## What the task requires
Leaving out all pictures, transcribe exactly the lines between the line with "Task: Click the" and the last line of the records below, both included.

[Saved entries]
::::::::::

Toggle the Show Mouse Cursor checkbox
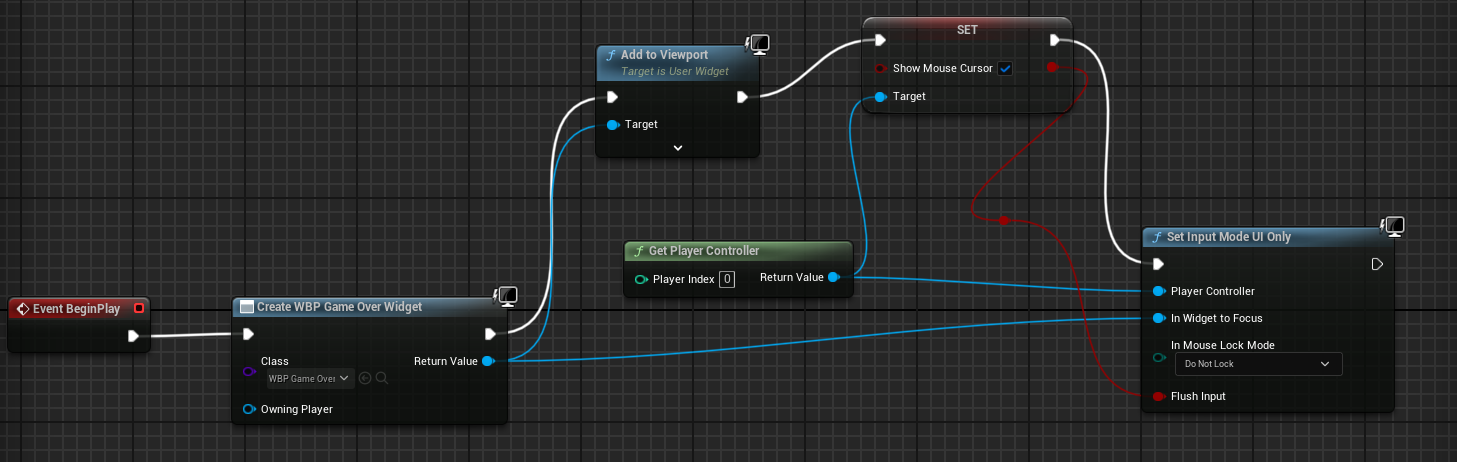 pyautogui.click(x=1005, y=68)
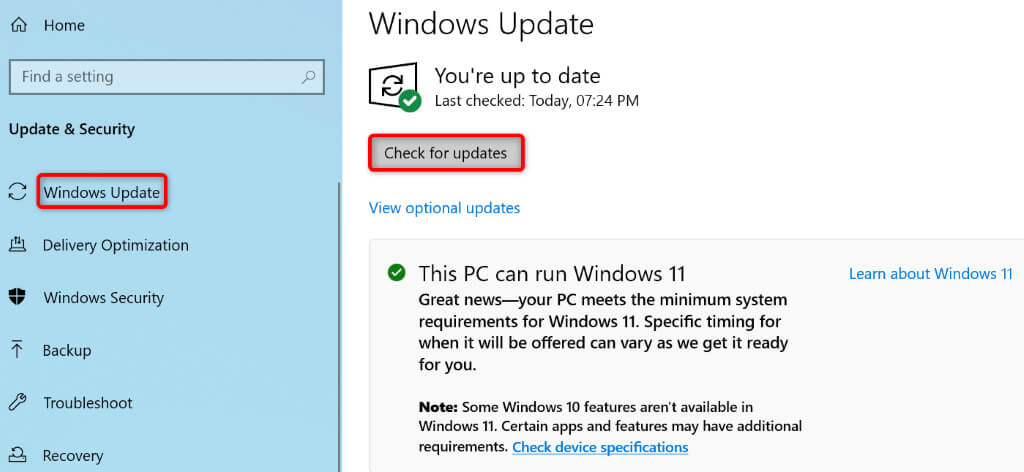This screenshot has height=472, width=1024.
Task: Open the Check device specifications link
Action: pyautogui.click(x=600, y=447)
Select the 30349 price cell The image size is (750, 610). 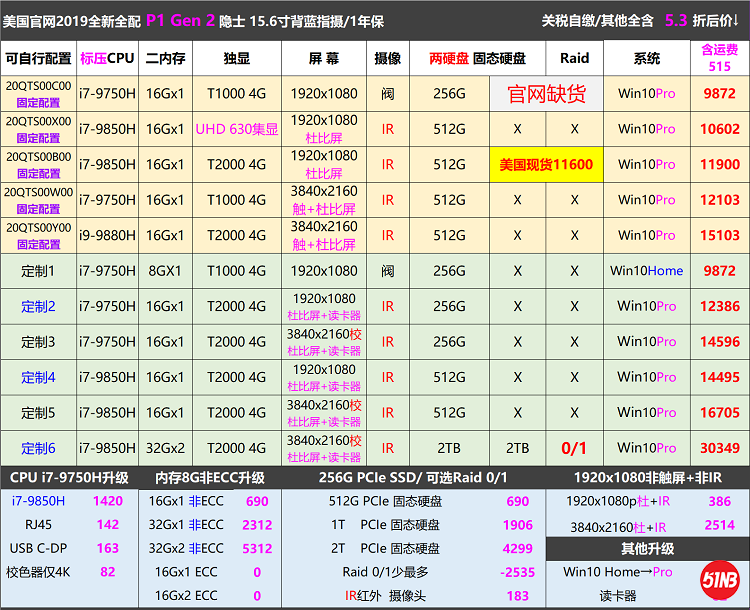tap(719, 448)
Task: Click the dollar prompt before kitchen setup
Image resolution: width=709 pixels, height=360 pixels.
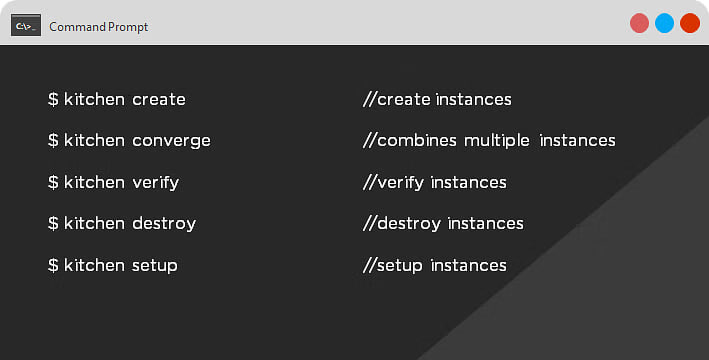Action: (53, 265)
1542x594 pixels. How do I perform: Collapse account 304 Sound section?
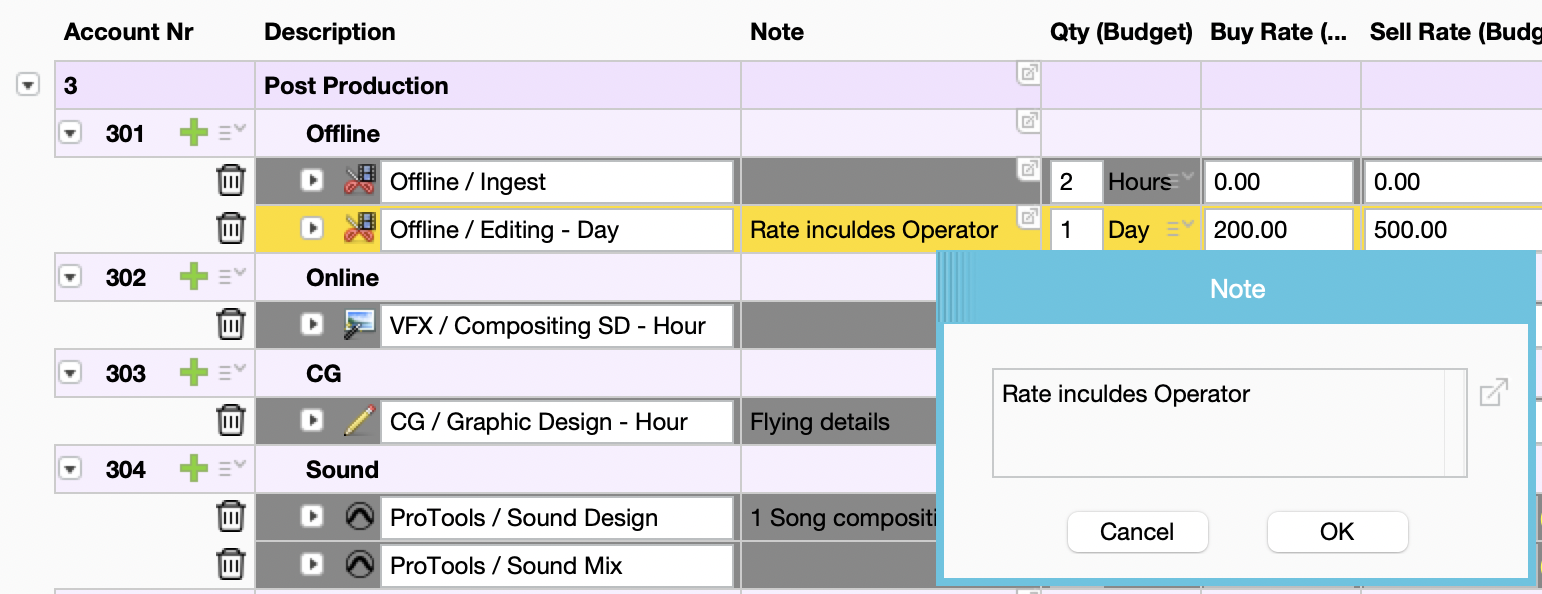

::::::::::

## Your solution
Task: Click the dollar prompt before kitchen setup
Image resolution: width=709 pixels, height=360 pixels.
Action: (53, 265)
1542x594 pixels. How do I perform: Collapse account 304 Sound section?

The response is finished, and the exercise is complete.